Cluny Embroidery Center is located on Rue Romain Rolland, opposite Hotel de L’Orient. It's open from 9 a.m. to 12 p.m. and 2 p.m. to 5 p.m., daily except for Sundays and Mondays (closed).
06 of 08
You'll get eco-friendly stationery with a difference, as well as gorgeous notebooks, wrapping paper, craft paper, gift bags, and even paper lanterns at Sri Aurobindo's Handmade Paper Factory. Silk screen printing adds to the intricacy. The prices are extremely reasonable too! This fascinating factory, situated on S.V. Patel Salai, was set up in 1959 as a unit of Sri Aurobindo Ashram. It's spread over several leafy acres, and it's possible to take a tour of it.
The factory is open Monday to Saturday from 9.30 a.m. to 11.30 a.m. and 2.00 p.m. to 4.30 p.m. The showroom is open from 9.00 a.m. to 5.30 p.m., Monday to Saturday. On Sunday, it's open from 10 a.m. to 1 p.m.
07 of 08
Like cheese? The French are famous for it and you can learn how it's made at La Ferme Cheese Factory in Auroville. This small and simple factory, headed by a Dutch gentleman, was set up in 1988 to produce cheese for the Auroville community. Now, the daily output has increased to about 100 kilograms of more than 10 types of cheese. Specialties include gorgonzola, parmesan and French-style goat cheese. The cheeses are preservative free and made in an eco-friendly manner. Tours of the factory and production process are offered during opening hours from 8 a.m. until 5.30 p.m. Unfortunately, it's not possible to buy cheese at the factory though. However, it is available from outlets in Auroville and Pondicherry (including most supermarkets).

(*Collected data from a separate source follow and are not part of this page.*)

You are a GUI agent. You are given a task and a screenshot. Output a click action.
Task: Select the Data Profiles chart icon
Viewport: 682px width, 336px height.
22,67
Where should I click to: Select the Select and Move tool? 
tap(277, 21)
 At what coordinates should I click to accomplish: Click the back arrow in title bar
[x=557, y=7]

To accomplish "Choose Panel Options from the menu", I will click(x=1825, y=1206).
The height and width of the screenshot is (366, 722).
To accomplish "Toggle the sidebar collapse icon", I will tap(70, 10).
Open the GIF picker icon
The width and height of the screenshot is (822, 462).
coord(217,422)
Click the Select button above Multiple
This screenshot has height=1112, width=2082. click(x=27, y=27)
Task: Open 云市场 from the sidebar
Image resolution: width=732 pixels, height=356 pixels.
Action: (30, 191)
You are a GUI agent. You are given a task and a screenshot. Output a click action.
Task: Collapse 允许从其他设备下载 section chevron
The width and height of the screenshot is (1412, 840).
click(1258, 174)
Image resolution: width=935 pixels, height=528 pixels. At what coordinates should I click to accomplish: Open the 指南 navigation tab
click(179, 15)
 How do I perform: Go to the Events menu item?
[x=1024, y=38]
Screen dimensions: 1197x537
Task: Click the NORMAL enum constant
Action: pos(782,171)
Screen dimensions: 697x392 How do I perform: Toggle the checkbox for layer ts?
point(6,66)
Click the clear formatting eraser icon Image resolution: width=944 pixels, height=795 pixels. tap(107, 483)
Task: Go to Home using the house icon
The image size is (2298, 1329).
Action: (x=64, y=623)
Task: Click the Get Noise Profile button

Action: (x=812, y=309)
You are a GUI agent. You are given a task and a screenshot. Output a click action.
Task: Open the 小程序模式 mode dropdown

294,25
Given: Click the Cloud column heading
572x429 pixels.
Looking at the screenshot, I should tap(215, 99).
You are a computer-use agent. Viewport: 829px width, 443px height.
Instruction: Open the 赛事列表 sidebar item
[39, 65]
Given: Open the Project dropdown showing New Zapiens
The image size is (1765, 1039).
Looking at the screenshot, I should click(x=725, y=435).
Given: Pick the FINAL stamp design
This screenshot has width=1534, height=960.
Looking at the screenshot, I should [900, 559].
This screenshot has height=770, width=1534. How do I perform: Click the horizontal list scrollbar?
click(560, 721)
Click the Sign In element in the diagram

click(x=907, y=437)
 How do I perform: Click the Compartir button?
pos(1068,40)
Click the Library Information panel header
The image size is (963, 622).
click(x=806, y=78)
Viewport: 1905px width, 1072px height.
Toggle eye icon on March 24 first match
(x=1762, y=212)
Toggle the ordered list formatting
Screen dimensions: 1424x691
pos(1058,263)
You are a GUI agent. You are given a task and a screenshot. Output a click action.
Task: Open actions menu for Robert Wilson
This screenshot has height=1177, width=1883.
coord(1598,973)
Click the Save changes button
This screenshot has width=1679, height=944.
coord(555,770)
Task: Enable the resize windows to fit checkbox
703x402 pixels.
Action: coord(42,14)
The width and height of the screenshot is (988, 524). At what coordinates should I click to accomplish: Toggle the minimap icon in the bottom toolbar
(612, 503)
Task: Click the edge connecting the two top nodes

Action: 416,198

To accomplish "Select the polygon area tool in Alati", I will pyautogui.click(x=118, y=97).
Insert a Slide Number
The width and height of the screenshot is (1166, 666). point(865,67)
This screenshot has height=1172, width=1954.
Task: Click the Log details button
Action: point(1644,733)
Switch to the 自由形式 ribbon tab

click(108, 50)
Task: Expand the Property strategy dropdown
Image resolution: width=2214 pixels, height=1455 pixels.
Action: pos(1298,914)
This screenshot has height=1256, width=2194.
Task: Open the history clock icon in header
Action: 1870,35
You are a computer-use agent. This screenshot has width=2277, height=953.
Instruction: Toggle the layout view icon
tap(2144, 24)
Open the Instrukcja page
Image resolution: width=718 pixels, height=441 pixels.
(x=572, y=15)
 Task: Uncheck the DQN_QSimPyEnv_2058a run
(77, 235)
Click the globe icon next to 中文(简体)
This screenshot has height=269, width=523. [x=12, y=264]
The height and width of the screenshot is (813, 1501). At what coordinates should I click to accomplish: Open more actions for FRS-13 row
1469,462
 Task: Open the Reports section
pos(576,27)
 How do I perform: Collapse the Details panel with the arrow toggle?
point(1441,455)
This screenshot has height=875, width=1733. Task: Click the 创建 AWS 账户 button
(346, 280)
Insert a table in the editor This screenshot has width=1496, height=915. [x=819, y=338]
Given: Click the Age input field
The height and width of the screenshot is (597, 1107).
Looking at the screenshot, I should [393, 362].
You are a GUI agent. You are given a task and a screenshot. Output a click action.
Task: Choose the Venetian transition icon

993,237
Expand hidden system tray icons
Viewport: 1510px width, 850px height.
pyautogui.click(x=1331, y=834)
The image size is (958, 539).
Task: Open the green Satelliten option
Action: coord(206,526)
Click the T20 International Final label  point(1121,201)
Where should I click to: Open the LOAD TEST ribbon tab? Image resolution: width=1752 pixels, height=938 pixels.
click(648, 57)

Mango Hill resort also makes 11 types of their own cheese on the hotel premises.
08 of 08
Spend Some Time in Notre Dame des Anges Church
Built in 1855 by the Holy Spirit Fathers from France, the Church of Our Lady of Angels is one of the oldest in Pondicherry. Its uncomplicated yet elegant architecture features two bell towers and dome, and superb detailing on the ceiling inside. Outside, people playing petanque (a form of boules) add to the French feel. The church is the only one in Pondicherry where Sunday Mass is conducted in French, English and Tamil. A choir often sings at the church as well. You'll find it situated on Rue Dumas, close to the Promenade and just behind the tourist office. If you're not attending a service, it's a peaceful place to spend some time in solitude.